Talk to any school principal and they’ll tell you they love their job.
Principals enjoy high levels of job satisfaction. Few professions get to improve and turn around the lives of young people. At the same time, our profession has extraordinary high levels of burnout. A strong sense of moral purpose does not protect principals from sleeping
badly at night.
National surveys of Australia’s principals – conducted annually since 2011 by a team led by Associate Professor Philip Riley of the Australian Catholic University – confirm rising and
health-endangering stress. There are increased reports of bullying and violence, threatened and realised, by both students and parents. It points to an entire system under stress.
Abnormal demands have been normalised across Australia. Principals have too much to do
while there’s too little time to lead, teach and learn. One in ten don’t feel well supervised or
supported. It’s little better in private schools.
In fact, there are more similarities than differences across the government and nongovernment sectors. Riley believes the hours are so excessive, it won’t be long before
there’s a national and coordinated legal challenge under WorkSafe.
What’s creating the norm of a 60-plus hour working week for principals? In part, it’s
community expectations; parents contacting principals all times of day and night (because
they themselves work long hours and combine their work with the mobile phone).
The main reason is compliance around managing and maintaining a physical site and
increased administration. It includes everything from human resources to occupational health and safety, tree audits, leaking roofs and cracking concrete. It’s important stuff, but others are better suited to get those jobs done. Principals are appointed because they are
expert educators, but they now spend only 25 per cent of their time on educational leadership – mentoring new teachers and creating an environment to optimise learning experiences – and 75 per cent on running a huge complex.

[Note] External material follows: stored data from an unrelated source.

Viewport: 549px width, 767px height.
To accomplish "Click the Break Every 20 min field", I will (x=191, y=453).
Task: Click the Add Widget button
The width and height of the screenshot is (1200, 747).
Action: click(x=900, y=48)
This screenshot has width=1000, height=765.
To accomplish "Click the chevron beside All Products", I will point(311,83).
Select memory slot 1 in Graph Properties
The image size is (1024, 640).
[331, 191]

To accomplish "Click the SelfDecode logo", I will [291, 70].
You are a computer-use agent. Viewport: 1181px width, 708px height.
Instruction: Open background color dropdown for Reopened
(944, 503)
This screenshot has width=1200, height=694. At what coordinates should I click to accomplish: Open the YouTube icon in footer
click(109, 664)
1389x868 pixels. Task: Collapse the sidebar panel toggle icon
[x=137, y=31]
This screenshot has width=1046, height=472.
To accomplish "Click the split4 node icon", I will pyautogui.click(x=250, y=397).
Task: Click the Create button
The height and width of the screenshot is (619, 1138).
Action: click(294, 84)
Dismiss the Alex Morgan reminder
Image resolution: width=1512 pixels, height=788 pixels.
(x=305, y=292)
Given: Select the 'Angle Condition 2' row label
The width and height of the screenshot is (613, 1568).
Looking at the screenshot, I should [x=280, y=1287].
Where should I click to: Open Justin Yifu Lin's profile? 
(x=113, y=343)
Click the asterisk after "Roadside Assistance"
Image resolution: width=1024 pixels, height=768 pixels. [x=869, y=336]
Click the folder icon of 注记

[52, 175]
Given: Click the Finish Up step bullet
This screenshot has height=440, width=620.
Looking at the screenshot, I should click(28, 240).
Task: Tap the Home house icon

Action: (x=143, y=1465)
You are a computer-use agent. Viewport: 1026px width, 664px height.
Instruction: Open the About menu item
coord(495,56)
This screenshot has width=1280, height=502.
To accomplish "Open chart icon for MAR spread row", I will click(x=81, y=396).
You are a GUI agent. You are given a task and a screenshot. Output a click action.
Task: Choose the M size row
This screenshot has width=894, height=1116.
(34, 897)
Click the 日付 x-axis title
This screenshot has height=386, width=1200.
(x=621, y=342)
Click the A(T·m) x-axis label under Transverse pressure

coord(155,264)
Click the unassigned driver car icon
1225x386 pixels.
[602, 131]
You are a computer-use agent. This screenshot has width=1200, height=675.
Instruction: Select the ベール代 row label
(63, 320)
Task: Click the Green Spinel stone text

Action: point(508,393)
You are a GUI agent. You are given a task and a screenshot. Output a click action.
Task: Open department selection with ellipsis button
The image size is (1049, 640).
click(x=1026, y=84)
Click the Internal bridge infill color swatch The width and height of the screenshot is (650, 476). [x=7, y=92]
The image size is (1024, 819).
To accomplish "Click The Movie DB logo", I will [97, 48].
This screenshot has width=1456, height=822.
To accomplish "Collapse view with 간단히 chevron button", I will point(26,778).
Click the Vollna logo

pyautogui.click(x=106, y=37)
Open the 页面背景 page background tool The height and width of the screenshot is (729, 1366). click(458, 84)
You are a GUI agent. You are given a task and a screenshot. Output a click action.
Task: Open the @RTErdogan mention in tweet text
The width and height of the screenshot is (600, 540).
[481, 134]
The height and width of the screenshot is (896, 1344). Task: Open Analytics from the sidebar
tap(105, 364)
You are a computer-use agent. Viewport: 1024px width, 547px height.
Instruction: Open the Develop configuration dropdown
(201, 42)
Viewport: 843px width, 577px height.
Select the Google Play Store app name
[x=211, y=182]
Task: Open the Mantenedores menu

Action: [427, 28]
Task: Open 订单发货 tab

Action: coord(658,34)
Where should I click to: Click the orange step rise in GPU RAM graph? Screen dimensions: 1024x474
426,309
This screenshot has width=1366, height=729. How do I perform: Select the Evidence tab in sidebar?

One solution is employing a high-level business or operations manager – at the equivalent pay of a deputy principal so as to draw experienced people in construction, business and
finance – or upskilling staff, who feel ill-equipped to meet growing demands. The Directorate has a role to play helping to recruit and train.
However, that’s only one strategy. What’s needed above all is clarity about the core role of a principal. Principals tend to do far more than leaders in other industries who are never asked
or expected to do as much as them. Member principals of public schools in the ACT are telling their union they should – and want – to be teacher experts, with their primary focus, time and energy on continual improvements in education. In support of them, the union wants a clear set of guidelines identifying the tasks in which principals should have limited or no involvement, so they can shed the many tasks that others should be doing. Surely, the community and bureaucracy would agree?
There should be extensive collaborative consultation between principals, their union and senior Directorate officers to both clarify and synthesise the role so that the prime focus of
principals is educational leadership. The Education Directorate is listening, somewhat, providing more money to tackle mental illness and addressing sickness and absence. But the focus must be on primary prevention that would redesign the job itself. We must deal with the causes, rather than tinker with the problems by tackling only the symptoms. A number of
health-related programs have been established to support principals, but they are bolted
on, rather than integrated into what principals do.
The Directorate has to do things differently so as not to burden principals with unnecessary
process and duplication. While principals as professionals try to learn to say no to things
extraneous to their core role, policy makers must limit compliance measures and
agendas so principals are not tied up with paperwork. Principals are inundated by
emails from the Directorate to tick boxes and this work is better placed with other personnel.
If we keep principals as boxtickers, they will become risk-averse, and this will ultimately impede creative thinking.
As alluded to, reform also requires the community to adjust its expectations. As families have become more complex and disadvantage more compound, principals are increasingly expected to solve society’s woes, including increasing mental health concerns among students. Schools are now expected to run far more programs than ever before and to deal with just about every aspect of a child’s life, and this must come at a cost. Resources, human and financial, are essential, and our principals expect their union to continue to campaign for these. As one senior principal put it to us, “It’s good that schools feel connected, seen as a community and social hub. There’s nothing wrong with that. It might build social capital. But who wears the brunt of that workload? The principal!”
It underscores the point that principals must be freed from non-core work, and supported in
their almost impossibly complex role, to make schools work even better.